─── Provided records ───

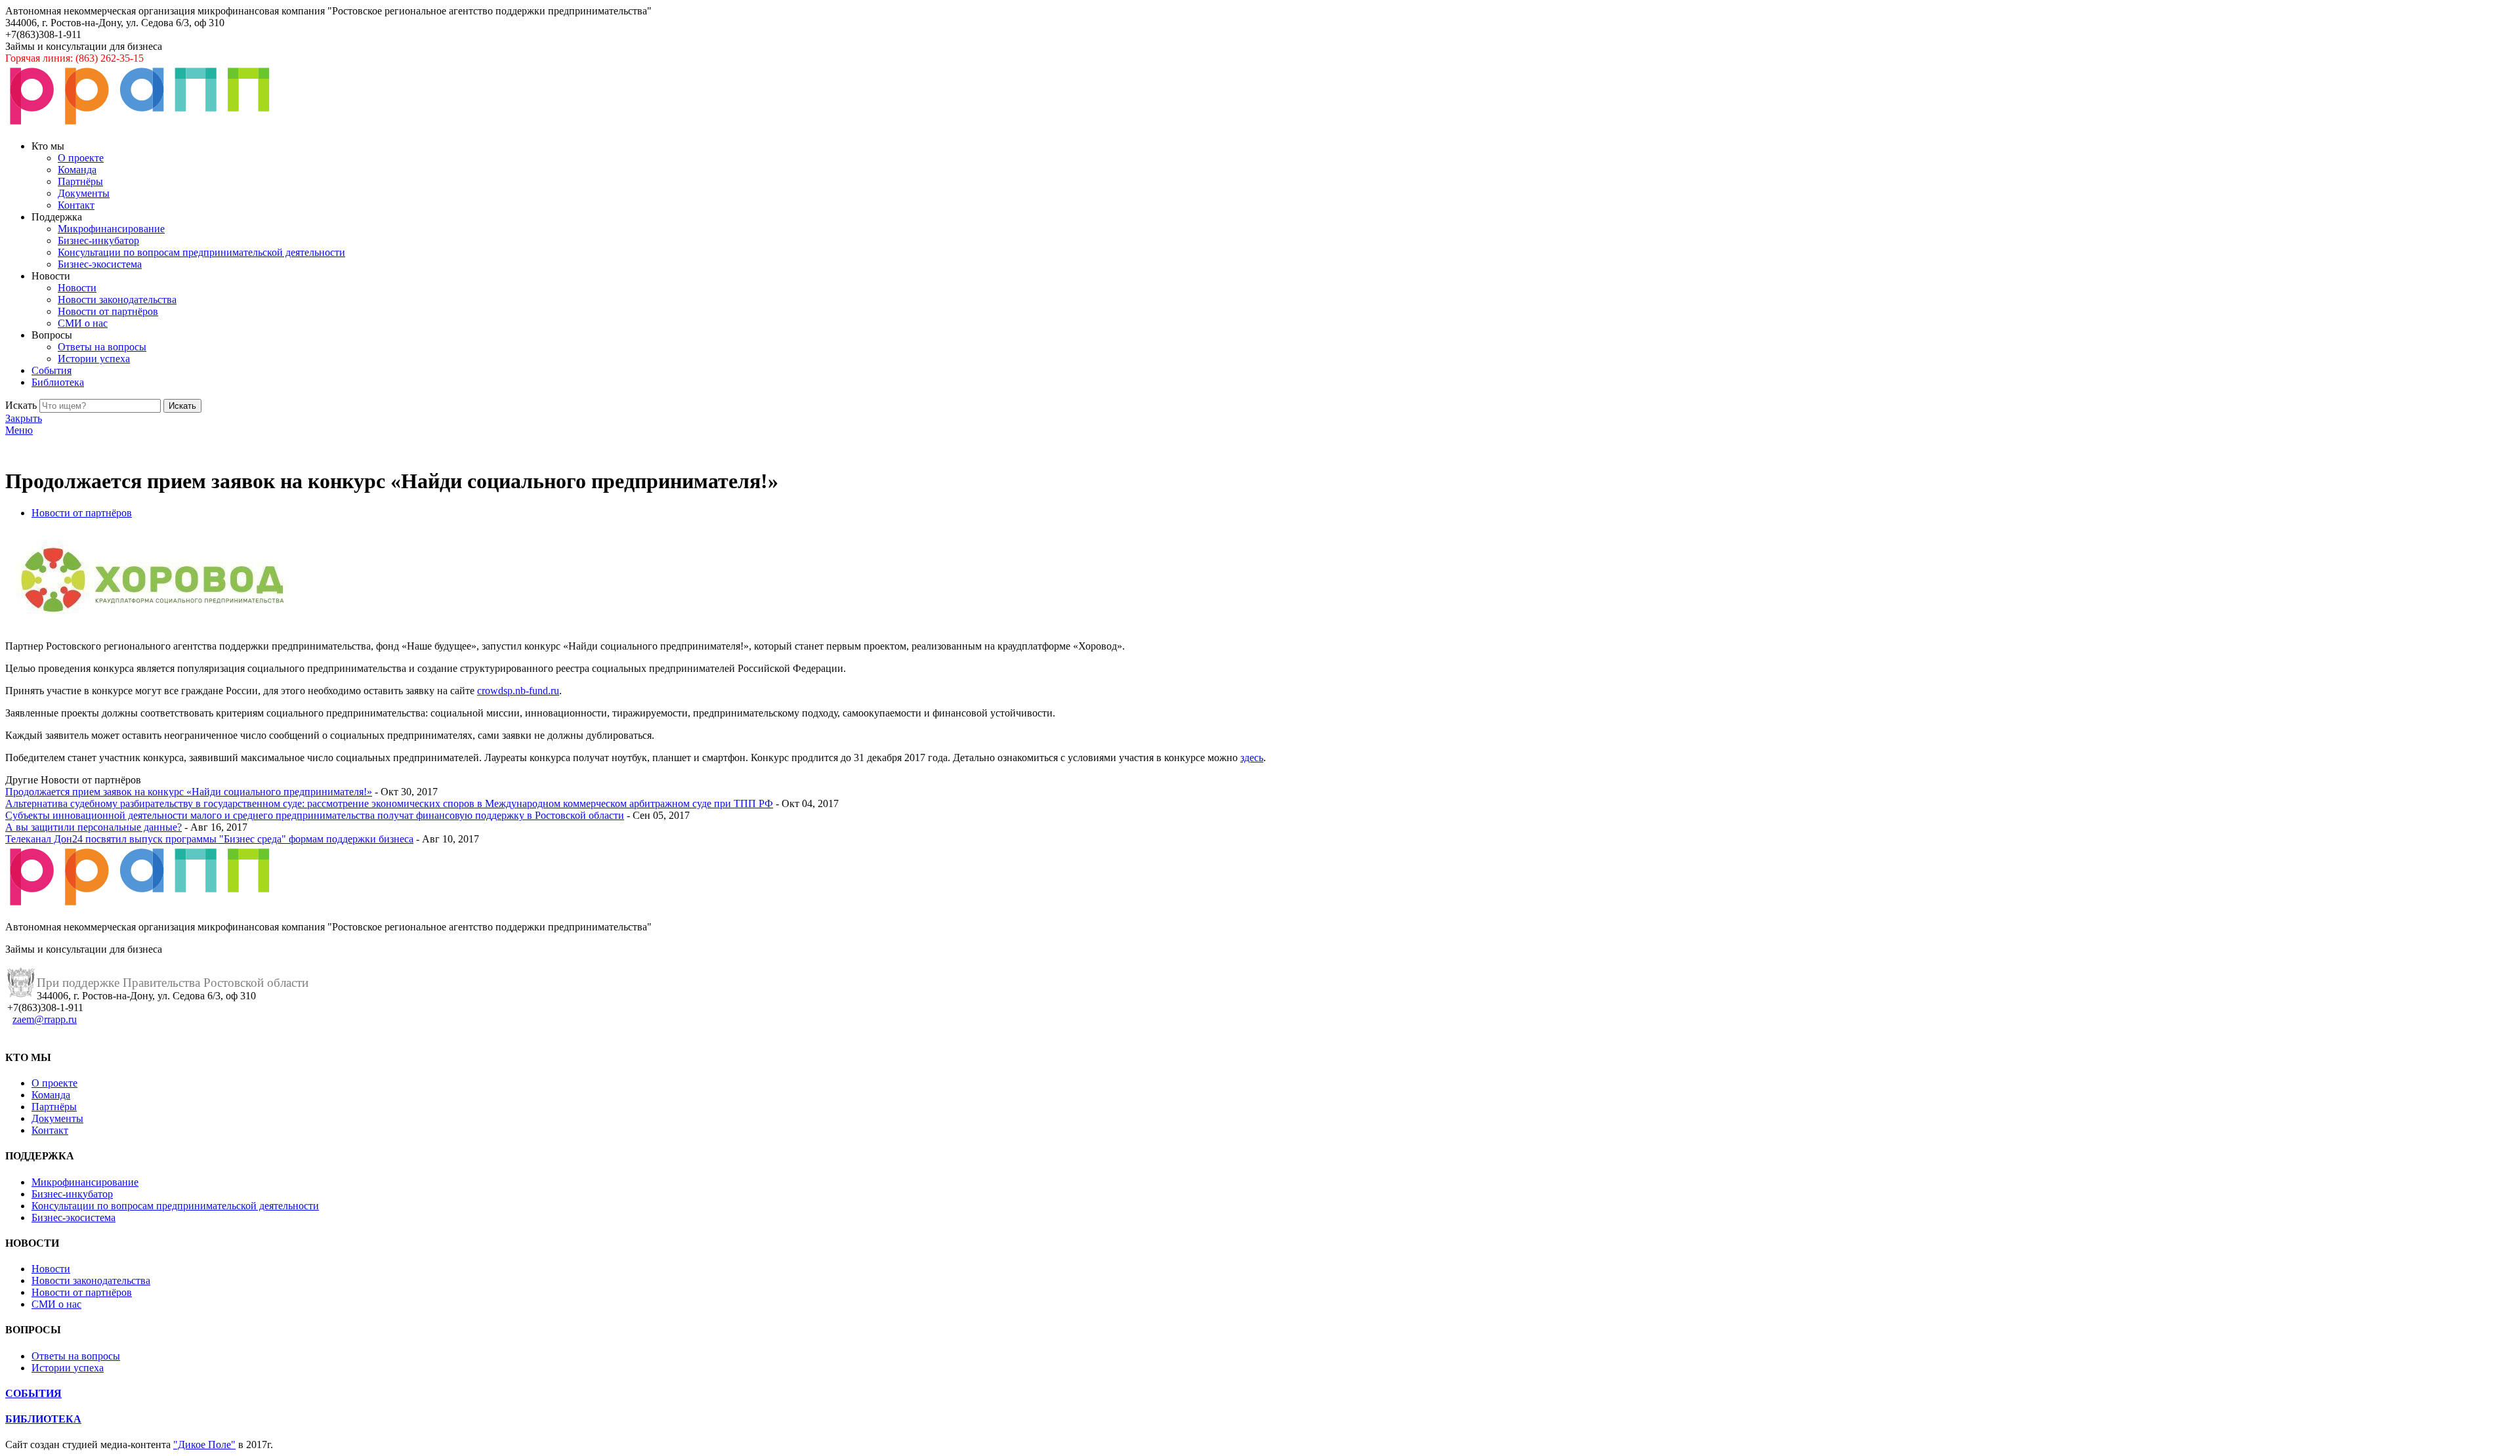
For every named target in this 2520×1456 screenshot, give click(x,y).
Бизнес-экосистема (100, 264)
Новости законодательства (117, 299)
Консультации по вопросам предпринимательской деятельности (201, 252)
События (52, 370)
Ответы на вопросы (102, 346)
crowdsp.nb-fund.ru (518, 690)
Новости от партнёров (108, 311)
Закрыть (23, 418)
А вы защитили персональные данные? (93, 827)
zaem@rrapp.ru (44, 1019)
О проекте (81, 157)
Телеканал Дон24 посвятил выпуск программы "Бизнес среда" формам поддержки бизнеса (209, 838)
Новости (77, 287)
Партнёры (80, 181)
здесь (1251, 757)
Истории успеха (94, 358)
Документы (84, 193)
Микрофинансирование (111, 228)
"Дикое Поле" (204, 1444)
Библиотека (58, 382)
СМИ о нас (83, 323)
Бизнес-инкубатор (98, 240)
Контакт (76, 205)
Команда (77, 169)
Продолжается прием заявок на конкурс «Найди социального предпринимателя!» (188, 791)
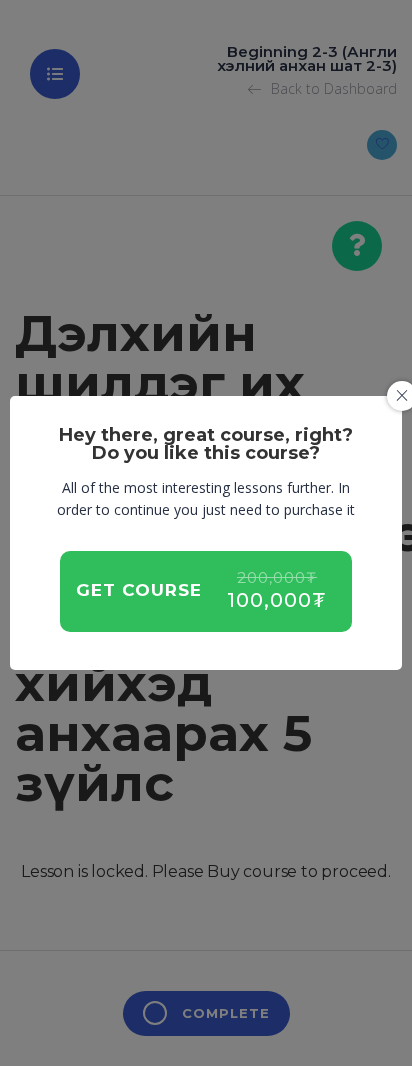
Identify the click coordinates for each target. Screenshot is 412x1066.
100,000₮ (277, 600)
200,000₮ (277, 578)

───
─── Provided records ───

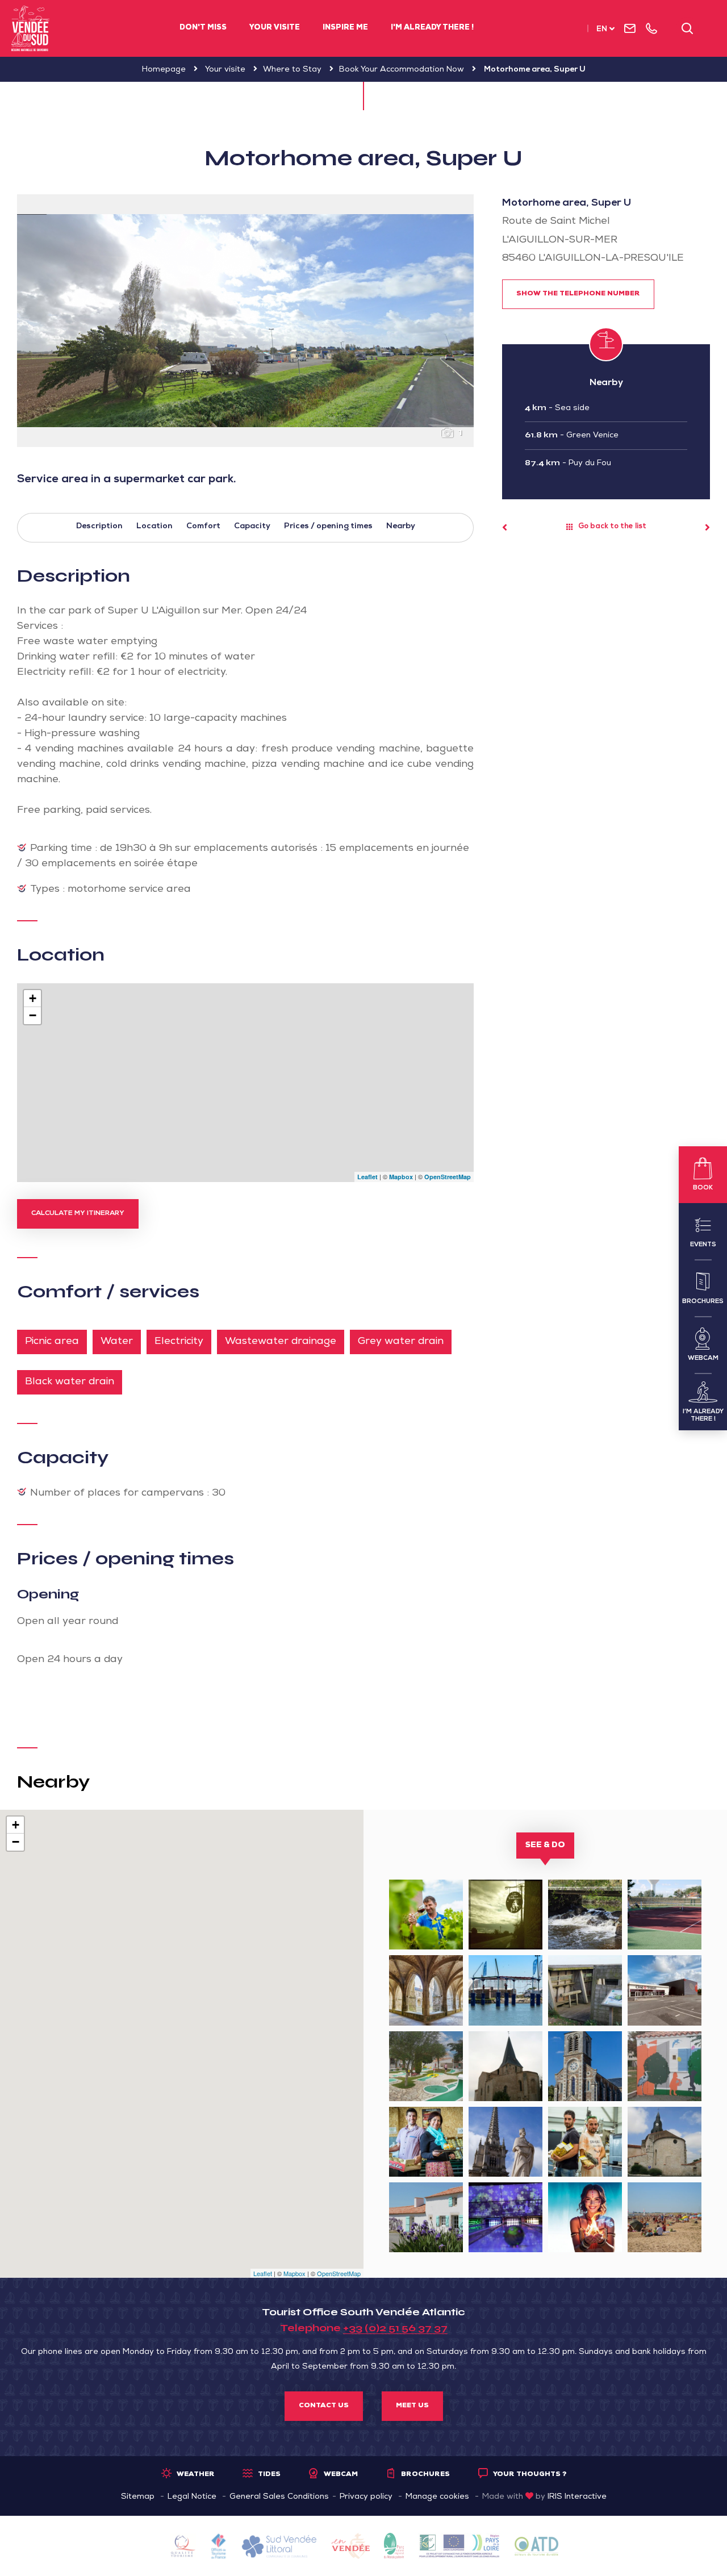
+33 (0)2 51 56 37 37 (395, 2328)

───

## [To do]
Taking the lines above, repeat exactly those from the line that contains "Бизнес-экосистема (100, 264)" through the line that contains "Документы (84, 193)", and both of those lines as well. Include nothing else.

## [Completed task]
Бизнес-экосистема (100, 264)
Новости законодательства (117, 299)
Консультации по вопросам предпринимательской деятельности (201, 252)
События (52, 370)
Ответы на вопросы (102, 346)
crowdsp.nb-fund.ru (518, 690)
Новости от партнёров (108, 311)
Закрыть (23, 418)
А вы защитили персональные данные? (93, 827)
zaem@rrapp.ru (44, 1019)
О проекте (81, 157)
Телеканал Дон24 посвятил выпуск программы "Бизнес среда" формам поддержки бизнеса (209, 838)
Новости (77, 287)
Партнёры (80, 181)
здесь (1251, 757)
Истории успеха (94, 358)
Документы (84, 193)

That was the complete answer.